#### [SUPPLIED MATERIAL]
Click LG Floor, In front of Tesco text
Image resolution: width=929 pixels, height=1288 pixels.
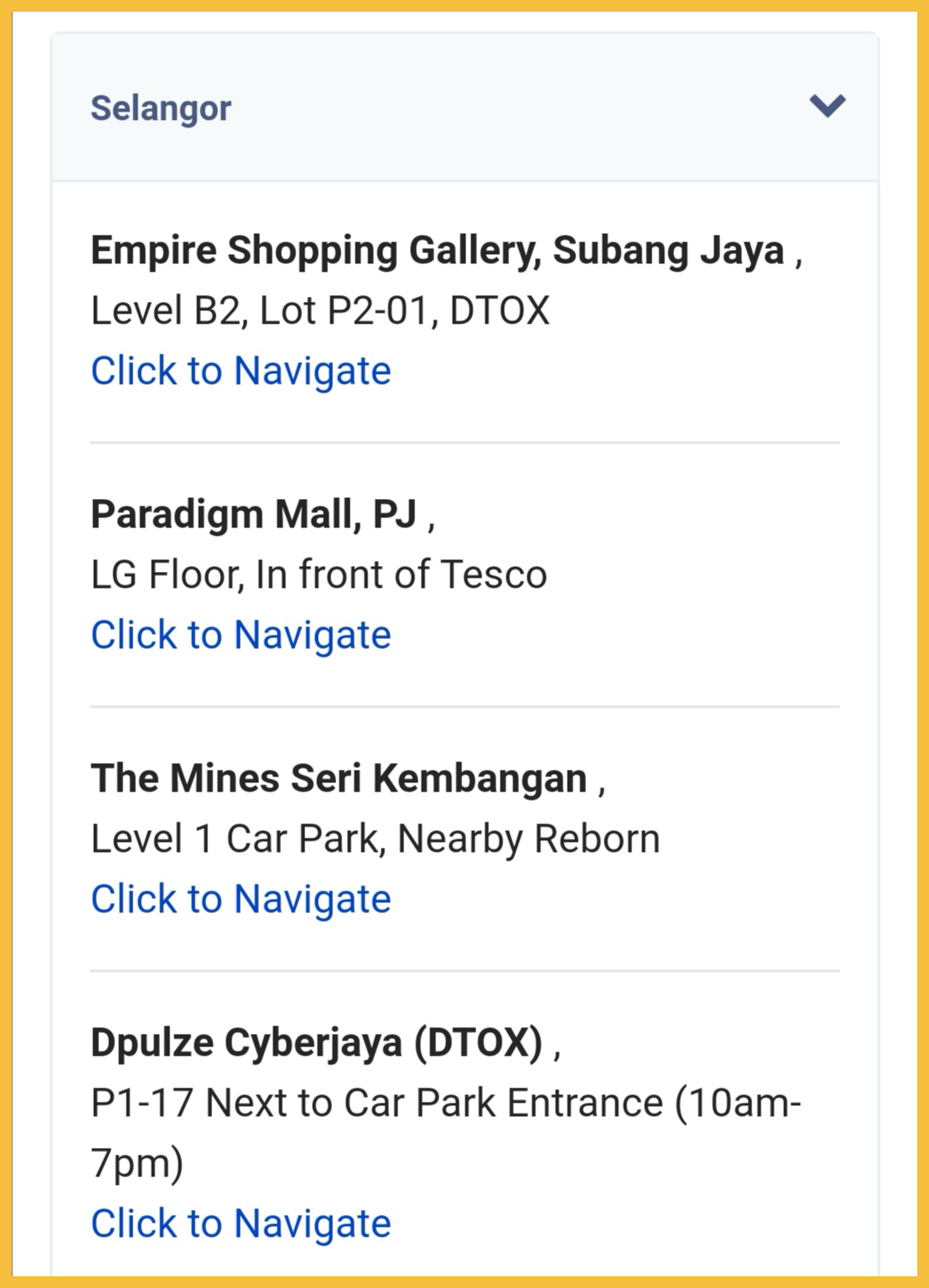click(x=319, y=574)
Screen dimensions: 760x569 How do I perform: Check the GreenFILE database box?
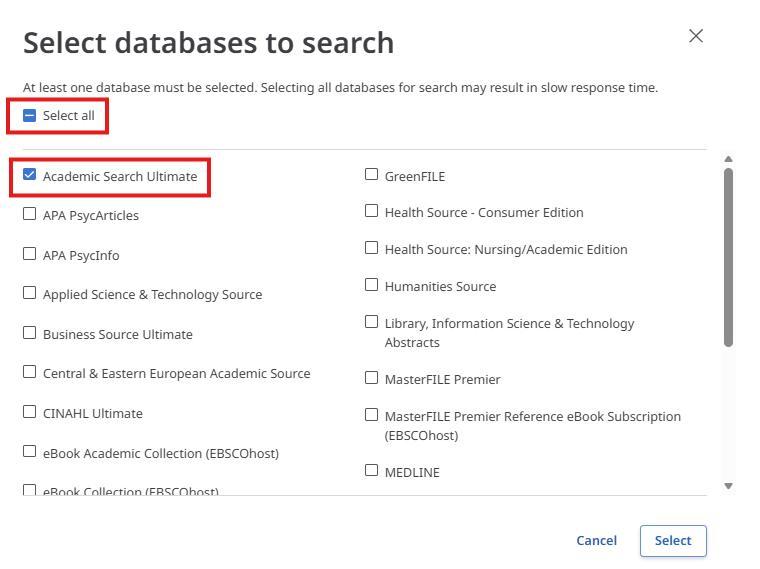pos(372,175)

---

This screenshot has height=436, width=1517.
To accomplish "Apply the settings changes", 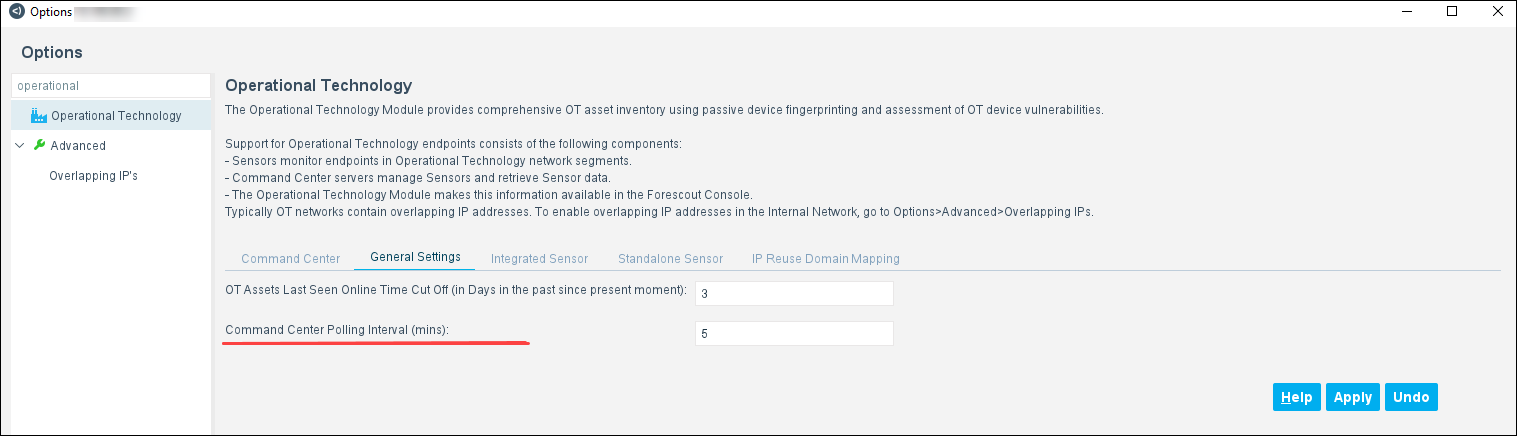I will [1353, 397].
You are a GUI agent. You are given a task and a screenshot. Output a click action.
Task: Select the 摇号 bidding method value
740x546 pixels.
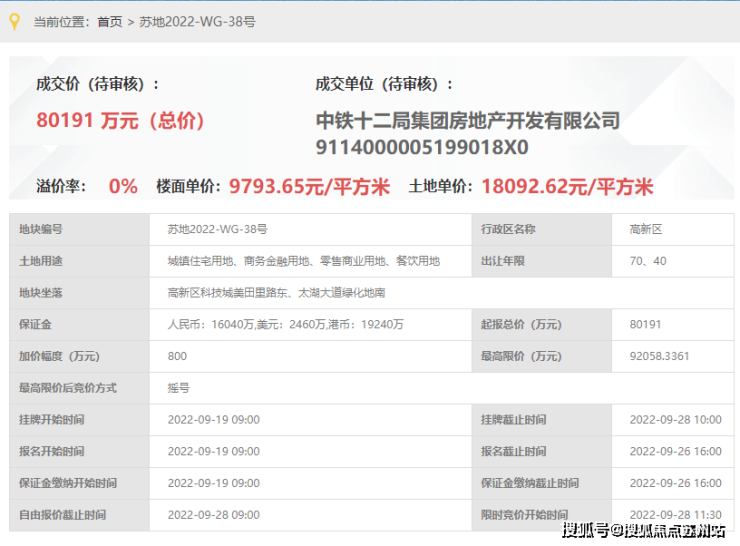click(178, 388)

---

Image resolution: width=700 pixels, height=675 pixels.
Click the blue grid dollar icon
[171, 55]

#### [DIRECTIONS FOR THIS TASK]
Reproduce the records from the line containing "You are a GUI" up to and including the line containing "click(178, 388)". Keep the requests unchanged, but multiply each coordinate in the answers by 0.85 and round to whole numbers, with halves rounded up, and omit the pictures.

#### [SOLUTION]
You are a GUI agent. You are given a task and a screenshot. Output a click action.
Task: Select the 摇号 bidding method value
740x546 pixels.
click(151, 330)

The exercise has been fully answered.